1. Basic Information of the Announcement
This announcement is disclosed under a Form 425 filed with the U.S. Securities and Exchange Commission (SEC). The disclosing entity is GameStop, and no specific stock code has been provided in the announcement. The date of the announcement is May 22, 2026, as set out in the referenced proxy statement filed with the SEC.
2. Transaction Overview
GameStop has proposed an acquisition of eBay. The transaction is currently at a proposed stage, stemming from a non-binding offer. According to the Form 425, on May 3, 2026, GameStop delivered to the board of directors of eBay a non-binding proposal to acquire all outstanding shares of eBay’s common stock not already owned by GameStop. The proposed consideration for each eBay share amounts to US$125, to be paid in a combination of cash and GameStop common stock.
3. Key Transaction Terms
• Transaction Consideration: GameStop is offering US$125 per share of eBay’s common stock as a hybrid of cash and GameStop stock. • Ownership Interests: As of the date of the filing, GameStop directly beneficially owns 25,000 shares of eBay’s common stock and holds American-style put/call option transactions for an additional 34,508,990 shares. • Key Condition: The settlement of these put/call options is subject to the Hart-Scott-Rodino Antitrust Improvements Act of 1976, as amended (HSR Act Condition). After that condition is met, the put/call options may be settled in cash or in shares of common stock, subject to the exercising party’s option. • Expected Timeline: As stated, the option transactions expire on February 23, 2028. The proposal’s completion remains subject to negotiation of definitive terms and necessary regulatory and shareholder approvals.
4. Company Statements and Forward-Looking Statements
The Form 425 indicates this communication may be deemed solicitation material in respect of the proposed transaction. According to the announcement, investors and security holders of GameStop and eBay are urged to read all relevant documents to be filed with the SEC when they become available, as these materials will contain important information about the proposed acquisition.
The announcement also contains forward-looking statements within the meaning of Section 27A of the Securities Act of 1933 and Section 21E of the Securities Exchange Act of 1934. These statements, including those about whether a transaction will occur and the expected benefits or financing of a transaction, are based on current beliefs and expectations but are subject to known and unknown risks and uncertainties.

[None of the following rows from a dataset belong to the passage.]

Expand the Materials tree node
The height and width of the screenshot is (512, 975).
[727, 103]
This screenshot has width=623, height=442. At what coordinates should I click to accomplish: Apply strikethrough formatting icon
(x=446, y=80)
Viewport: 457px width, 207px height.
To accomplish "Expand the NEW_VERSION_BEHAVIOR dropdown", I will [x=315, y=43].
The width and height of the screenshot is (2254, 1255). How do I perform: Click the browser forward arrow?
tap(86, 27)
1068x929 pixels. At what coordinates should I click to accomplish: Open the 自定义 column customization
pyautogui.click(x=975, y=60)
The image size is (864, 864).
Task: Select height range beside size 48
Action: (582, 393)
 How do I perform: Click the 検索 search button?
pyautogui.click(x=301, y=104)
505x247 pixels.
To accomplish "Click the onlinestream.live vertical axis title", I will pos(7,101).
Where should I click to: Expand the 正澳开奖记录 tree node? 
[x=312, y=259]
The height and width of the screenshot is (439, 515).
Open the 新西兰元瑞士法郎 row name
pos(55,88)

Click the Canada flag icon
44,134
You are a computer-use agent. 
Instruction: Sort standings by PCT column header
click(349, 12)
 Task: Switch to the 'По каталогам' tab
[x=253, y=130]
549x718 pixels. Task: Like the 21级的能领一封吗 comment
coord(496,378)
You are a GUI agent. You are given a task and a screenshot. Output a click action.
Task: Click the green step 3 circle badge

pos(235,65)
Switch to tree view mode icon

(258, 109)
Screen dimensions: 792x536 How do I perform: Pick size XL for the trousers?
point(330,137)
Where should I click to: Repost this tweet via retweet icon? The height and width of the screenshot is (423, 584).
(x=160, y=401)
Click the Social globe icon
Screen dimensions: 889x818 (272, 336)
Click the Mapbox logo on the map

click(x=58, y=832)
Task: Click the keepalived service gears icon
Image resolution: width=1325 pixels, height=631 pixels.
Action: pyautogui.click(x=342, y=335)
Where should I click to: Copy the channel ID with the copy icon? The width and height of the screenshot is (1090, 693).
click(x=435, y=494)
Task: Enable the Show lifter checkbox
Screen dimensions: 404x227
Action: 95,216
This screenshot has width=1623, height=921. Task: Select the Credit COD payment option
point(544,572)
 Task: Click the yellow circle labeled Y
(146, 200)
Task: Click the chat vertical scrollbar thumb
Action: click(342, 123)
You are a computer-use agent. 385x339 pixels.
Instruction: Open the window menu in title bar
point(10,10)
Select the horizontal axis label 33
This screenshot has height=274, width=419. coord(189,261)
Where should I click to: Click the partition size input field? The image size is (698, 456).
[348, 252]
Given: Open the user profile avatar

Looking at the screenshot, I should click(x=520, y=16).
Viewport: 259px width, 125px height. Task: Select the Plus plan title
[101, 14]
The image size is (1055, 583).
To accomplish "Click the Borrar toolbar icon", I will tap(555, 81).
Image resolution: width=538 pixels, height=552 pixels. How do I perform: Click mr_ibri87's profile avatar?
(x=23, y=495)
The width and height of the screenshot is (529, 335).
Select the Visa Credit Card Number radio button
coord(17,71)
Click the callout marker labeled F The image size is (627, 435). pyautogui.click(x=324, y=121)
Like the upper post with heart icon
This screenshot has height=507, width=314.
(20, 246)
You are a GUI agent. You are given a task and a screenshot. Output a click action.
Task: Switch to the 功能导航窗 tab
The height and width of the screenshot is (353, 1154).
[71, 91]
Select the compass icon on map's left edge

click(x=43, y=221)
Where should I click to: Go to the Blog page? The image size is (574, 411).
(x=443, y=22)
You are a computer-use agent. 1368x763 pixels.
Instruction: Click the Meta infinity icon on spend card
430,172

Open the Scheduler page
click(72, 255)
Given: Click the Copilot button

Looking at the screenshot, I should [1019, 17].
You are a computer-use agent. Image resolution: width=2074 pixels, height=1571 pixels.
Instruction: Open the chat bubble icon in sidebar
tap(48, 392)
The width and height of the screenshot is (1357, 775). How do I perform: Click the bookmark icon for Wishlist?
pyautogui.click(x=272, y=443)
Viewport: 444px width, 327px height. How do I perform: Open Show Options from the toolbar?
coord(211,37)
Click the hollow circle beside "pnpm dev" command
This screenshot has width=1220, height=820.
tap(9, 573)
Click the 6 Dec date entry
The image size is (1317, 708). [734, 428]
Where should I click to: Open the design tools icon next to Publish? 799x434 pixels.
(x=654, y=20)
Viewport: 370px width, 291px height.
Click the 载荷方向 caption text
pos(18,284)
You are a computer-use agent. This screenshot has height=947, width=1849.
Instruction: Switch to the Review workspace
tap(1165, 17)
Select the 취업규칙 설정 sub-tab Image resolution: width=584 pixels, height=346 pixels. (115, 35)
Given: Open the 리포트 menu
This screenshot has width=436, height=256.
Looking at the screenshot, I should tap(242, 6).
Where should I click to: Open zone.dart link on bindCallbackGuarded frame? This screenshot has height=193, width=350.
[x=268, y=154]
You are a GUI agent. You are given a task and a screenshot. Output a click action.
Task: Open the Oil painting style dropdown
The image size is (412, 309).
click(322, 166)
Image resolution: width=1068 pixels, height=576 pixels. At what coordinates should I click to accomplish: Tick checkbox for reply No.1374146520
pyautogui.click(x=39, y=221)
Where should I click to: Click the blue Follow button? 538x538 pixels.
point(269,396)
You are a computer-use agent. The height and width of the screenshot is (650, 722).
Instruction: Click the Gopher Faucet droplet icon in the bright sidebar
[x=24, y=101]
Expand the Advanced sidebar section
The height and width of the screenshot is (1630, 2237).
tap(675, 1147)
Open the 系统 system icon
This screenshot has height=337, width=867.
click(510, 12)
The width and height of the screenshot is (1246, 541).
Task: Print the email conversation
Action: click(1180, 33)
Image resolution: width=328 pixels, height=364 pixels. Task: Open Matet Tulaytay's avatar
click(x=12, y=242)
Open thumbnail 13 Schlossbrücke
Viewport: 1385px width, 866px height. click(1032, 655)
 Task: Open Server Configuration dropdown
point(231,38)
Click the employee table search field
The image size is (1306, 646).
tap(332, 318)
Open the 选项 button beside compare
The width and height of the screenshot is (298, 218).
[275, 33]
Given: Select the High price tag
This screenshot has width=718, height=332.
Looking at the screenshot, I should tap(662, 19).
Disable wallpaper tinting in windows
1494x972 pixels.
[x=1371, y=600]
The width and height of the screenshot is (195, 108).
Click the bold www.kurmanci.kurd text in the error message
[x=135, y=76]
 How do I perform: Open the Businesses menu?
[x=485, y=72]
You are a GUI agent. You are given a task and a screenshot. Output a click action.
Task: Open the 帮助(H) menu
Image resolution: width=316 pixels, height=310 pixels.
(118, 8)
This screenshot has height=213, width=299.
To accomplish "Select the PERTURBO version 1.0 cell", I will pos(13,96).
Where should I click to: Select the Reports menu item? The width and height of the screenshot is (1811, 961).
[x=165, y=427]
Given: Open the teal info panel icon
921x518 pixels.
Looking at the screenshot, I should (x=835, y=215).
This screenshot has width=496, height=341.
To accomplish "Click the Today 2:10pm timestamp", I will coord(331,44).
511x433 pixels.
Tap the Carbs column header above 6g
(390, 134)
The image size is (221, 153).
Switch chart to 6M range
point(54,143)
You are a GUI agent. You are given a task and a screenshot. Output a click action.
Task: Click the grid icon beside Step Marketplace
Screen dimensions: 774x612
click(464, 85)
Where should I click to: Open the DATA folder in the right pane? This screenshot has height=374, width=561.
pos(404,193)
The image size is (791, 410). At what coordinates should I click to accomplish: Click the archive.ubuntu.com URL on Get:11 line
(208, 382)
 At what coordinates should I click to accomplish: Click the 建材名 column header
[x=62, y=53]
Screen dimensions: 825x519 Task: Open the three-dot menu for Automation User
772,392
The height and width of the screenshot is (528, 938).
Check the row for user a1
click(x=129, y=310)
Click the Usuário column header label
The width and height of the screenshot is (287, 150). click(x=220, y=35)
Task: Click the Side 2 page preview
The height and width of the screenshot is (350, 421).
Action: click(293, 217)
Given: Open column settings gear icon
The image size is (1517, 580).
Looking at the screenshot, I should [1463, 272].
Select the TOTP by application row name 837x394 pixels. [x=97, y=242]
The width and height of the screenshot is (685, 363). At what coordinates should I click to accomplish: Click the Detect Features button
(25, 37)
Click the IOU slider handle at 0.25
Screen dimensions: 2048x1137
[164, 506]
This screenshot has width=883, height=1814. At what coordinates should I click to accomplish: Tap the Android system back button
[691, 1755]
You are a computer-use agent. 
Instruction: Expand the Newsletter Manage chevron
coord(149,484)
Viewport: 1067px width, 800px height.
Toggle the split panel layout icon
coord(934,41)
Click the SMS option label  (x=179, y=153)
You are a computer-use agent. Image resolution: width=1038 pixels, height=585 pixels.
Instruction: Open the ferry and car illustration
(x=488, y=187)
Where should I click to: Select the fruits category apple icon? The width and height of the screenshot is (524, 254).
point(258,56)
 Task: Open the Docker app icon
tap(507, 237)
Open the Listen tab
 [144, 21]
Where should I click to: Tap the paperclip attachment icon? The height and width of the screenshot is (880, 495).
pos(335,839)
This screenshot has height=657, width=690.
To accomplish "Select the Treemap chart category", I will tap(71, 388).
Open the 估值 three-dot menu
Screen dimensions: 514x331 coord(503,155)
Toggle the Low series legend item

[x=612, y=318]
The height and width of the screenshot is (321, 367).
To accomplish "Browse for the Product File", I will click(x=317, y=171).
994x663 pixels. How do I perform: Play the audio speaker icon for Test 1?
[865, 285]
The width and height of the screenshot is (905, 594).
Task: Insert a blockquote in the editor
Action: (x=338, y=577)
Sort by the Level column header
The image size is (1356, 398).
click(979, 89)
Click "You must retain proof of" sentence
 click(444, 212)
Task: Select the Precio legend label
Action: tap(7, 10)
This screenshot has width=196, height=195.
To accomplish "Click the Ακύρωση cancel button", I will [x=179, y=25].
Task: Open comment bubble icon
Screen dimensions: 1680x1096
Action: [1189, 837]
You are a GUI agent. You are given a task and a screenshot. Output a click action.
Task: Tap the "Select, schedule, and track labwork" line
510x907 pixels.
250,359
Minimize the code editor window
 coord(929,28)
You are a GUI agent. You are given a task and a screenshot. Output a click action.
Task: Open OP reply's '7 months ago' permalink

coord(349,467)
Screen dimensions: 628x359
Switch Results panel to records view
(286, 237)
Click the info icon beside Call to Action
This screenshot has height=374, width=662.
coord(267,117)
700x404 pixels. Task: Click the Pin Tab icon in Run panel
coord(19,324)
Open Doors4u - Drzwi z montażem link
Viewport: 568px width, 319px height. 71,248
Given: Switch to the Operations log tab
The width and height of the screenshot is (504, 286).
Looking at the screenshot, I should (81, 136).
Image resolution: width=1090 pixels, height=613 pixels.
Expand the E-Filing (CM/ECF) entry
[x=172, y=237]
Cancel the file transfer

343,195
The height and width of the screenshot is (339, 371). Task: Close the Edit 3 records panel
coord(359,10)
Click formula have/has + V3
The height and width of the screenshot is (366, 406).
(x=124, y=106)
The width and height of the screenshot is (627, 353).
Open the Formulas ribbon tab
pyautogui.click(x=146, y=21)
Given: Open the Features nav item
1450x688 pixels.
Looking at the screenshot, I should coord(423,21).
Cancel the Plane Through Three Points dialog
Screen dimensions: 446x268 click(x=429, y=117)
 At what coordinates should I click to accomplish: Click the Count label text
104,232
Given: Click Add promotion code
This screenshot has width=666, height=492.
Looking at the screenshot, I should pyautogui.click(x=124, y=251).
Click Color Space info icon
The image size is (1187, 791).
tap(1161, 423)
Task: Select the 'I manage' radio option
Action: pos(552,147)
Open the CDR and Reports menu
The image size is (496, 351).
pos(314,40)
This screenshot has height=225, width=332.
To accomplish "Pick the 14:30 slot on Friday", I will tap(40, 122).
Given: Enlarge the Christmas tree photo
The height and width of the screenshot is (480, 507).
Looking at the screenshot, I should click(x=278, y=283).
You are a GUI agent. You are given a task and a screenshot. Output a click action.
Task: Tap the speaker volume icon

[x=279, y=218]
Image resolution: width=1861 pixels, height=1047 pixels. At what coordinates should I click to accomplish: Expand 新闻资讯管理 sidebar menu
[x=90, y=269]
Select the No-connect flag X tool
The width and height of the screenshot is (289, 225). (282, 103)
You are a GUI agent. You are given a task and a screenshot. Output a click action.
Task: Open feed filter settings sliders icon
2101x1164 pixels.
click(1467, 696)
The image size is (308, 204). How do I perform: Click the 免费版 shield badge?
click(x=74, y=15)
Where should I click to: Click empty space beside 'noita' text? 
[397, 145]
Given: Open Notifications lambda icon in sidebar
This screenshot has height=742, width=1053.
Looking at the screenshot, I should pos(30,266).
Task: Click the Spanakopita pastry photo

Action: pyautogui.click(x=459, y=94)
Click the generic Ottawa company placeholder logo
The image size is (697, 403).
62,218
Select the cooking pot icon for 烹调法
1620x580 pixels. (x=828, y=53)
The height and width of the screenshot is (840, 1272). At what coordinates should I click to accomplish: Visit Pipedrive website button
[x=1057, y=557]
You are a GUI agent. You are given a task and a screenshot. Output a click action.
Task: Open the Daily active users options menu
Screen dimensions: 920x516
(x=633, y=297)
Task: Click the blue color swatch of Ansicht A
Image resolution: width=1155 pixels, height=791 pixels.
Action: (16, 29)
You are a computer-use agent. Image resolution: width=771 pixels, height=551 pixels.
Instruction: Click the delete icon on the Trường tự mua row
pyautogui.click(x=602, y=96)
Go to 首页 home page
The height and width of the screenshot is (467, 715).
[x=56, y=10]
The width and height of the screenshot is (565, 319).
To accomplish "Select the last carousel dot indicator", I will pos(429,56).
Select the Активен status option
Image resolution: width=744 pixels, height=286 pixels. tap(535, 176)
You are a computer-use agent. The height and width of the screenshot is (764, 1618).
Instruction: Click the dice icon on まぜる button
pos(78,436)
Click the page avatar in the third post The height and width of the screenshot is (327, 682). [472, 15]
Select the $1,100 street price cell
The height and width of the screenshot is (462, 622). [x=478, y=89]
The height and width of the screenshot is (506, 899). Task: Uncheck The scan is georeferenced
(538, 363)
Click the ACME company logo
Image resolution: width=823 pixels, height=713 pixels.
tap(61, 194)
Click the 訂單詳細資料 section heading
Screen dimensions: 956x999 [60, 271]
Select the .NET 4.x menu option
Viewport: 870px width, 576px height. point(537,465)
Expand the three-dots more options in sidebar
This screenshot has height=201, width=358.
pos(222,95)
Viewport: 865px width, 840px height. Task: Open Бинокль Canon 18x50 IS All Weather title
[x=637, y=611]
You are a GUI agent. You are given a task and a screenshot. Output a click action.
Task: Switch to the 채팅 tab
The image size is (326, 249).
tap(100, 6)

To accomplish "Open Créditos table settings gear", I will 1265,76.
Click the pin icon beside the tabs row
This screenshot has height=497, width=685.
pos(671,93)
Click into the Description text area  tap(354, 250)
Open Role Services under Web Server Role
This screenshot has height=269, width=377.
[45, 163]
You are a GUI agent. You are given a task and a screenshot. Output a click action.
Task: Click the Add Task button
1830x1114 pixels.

These include, among others, the failure of eBay’s board to engage with GameStop’s proposal, non-execution of a definitive agreement, failure to obtain regulatory approvals under the HSR Act, failure to obtain required financing, and the possibility that anticipated benefits or operational efficiencies may not be fully realized. GameStop undertakes no obligation to update or revise any forward-looking statements, except as required by law, and final terms of any transaction remain subject to negotiation and execution of definitive agreements.